W rozgrywanym w Łodzi pierwszym meczu Grupy II Strefy Euro-Afrykańskiej Pucharu Davisa Łukasz Kubot pokonał Dmitrija Żyrmonta 6:1, 6:4, 6:2. - Jeżeli chodzi o ten pojedynek, to na pewno byłem mało skoncentrowany. Mój przeciwnik to niewątpliwie doświadczony zawodnik. Trudno mi było grać przeciw niemu, na pewno nie można odbijać z takim tenisistą zbyt łatwych piłek, bo oddaje mu się inicjatywę i on kończy wymianę zdobytym punktem - nie ukrywał Żyrmont.
Białorusin obecnie zajmuje 323. miejsce w rankingu ATP. - To jest pierwszy zawodnik z pierwszej setki, przeciwko któremu grałem - podkreślał Dmitrij Żyrmont.
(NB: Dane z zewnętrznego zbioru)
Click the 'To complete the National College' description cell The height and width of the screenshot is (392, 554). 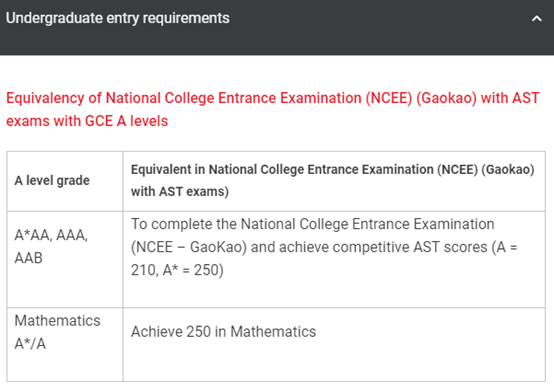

Brak ogrania z tak wysoko sklasyfikowanymi przeciwnikami miał swoje odzwierciedlenie w sposobie gry. Żyrmont znacznie słabiej operował serwisem i, jak sam przyznał, właśnie nad tym elementem powinien popracować. - Może to zabrzmieć śmiesznie, ale to trzecia konferencja prasowa w tym roku, gdzie odpowiadam na takie pytanie i powtarzam, że muszę pracować nad serwisem, bo to jest moja słaba strona. Niewątpliwie, jeśli grywam z zawodnikami z drugiej czy trzeciej setki, to serwis nie ma aż takiego znaczenia. Z Łukaszem Kubotem gra się inaczej, on wchodzi w moje returny i przejmuje inicjatywę - powiedział zawodnik.